• Work instructions:
In the material below, pictures must be dropped. Repeat exactly, and only, the lines from the line with "Where should I" to the line with "Open the help", both ends included.

• Given information:

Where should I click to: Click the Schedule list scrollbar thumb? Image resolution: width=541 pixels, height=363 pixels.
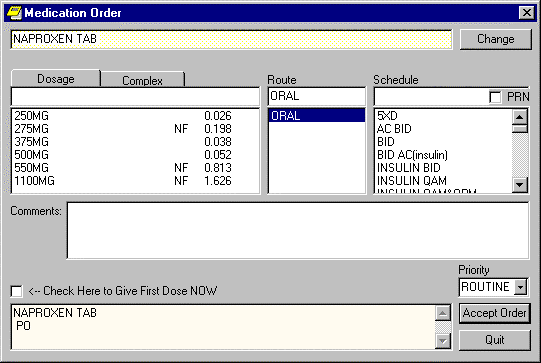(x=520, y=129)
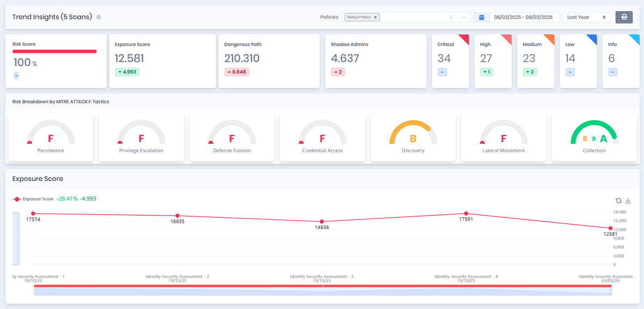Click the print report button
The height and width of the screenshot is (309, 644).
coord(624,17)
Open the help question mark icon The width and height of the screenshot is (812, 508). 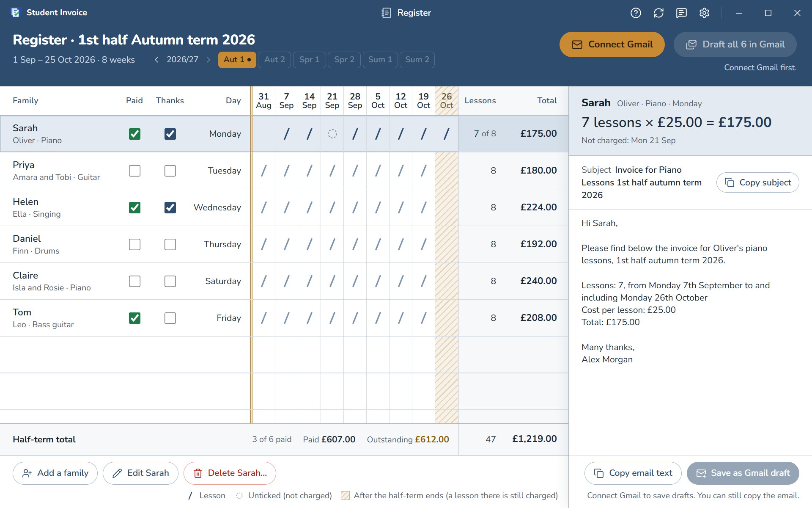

---

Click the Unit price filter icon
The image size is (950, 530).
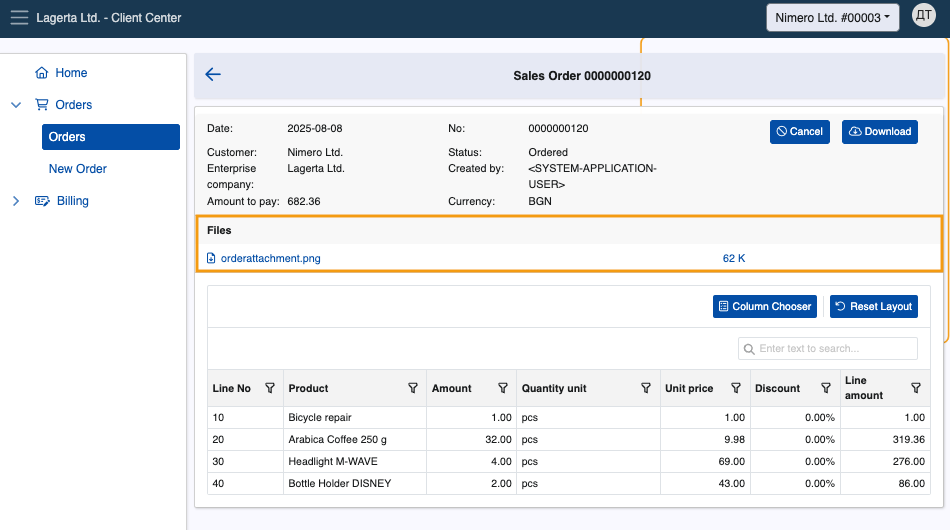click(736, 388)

• Result of the task:
Where should I click to: Click the Schedule list scrollbar thumb? Image resolution: width=541 pixels, height=363 pixels.
(x=520, y=129)
Click the print report button
The height and width of the screenshot is (309, 644).
coord(624,17)
Open the help question mark icon The width and height of the screenshot is (812, 508). 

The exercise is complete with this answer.